— Problems to solve —
a - In the text on the Dickinson nursing home evacuation, how were the fifteen senior citizens taken out of La Vita Bella?
b - Reproduce word for word the section of the text on the Dickinson nursing home evacuation starting at "Poppoff said the" and ending at "Kimberly McInstosh said.".
* start Text section *
Although many viewers questioned the legitimacy of this image, according to the Galveston County Daily News it was indeed snapped at La Vita Bella nursing home in Dickinson, Texas (a city in Galveston County), from which fifteen senior citizens were evacuated by helicopter as the flood waters rose:

Fifteen senior citizens were evacuated from the La Vita Bella nursing home in Dickinson, David Popoff, the city’s emergency management coordinator confirmed on Sunday afternoon.

Poppoff said the residents were rescued by helicopter.

“We were air-lifting grandmothers and grandfathers,” Popoff said.

The picture was shared on Twitter by Timothy McIntosh, whose said his mother-in-law owns the assisted-living home.

His wife, Kimberly McIntosh, said her mother sent the picture at 9 a.m. [Sunday] morning.

“She said it was a disaster and they were hoping the national guard would come,” Kimberly McInstosh said.
* end Text section *
* start Entries provided *
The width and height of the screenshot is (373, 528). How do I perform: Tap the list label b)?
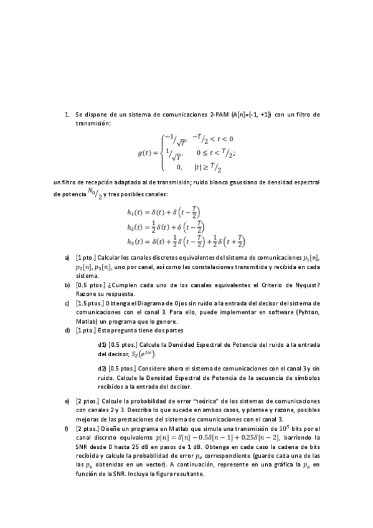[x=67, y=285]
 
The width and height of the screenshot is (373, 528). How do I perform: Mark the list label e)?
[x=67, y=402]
* end Entries provided *
* start Entries provided *
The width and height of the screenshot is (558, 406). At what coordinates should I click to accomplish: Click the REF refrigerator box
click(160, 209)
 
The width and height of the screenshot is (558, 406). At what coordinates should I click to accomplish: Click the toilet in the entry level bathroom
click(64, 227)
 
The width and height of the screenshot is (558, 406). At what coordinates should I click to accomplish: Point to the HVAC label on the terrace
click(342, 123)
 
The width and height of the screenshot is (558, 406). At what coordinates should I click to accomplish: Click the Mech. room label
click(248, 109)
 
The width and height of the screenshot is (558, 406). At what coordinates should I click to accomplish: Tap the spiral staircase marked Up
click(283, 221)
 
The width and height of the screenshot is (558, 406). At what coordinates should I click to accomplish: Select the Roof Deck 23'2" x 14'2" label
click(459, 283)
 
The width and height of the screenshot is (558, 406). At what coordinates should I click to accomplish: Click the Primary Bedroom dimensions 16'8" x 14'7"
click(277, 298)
* end Entries provided *
— Exercise solutions —
a - By helicopter.

b -
Poppoff said the residents were rescued by helicopter.

“We were air-lifting grandmothers and grandfathers,” Popoff said.

The picture was shared on Twitter by Timothy McIntosh, whose said his mother-in-law owns the assisted-living home.

His wife, Kimberly McIntosh, said her mother sent the picture at 9 a.m. [Sunday] morning.

“She said it was a disaster and they were hoping the national guard would come,” Kimberly McInstosh said.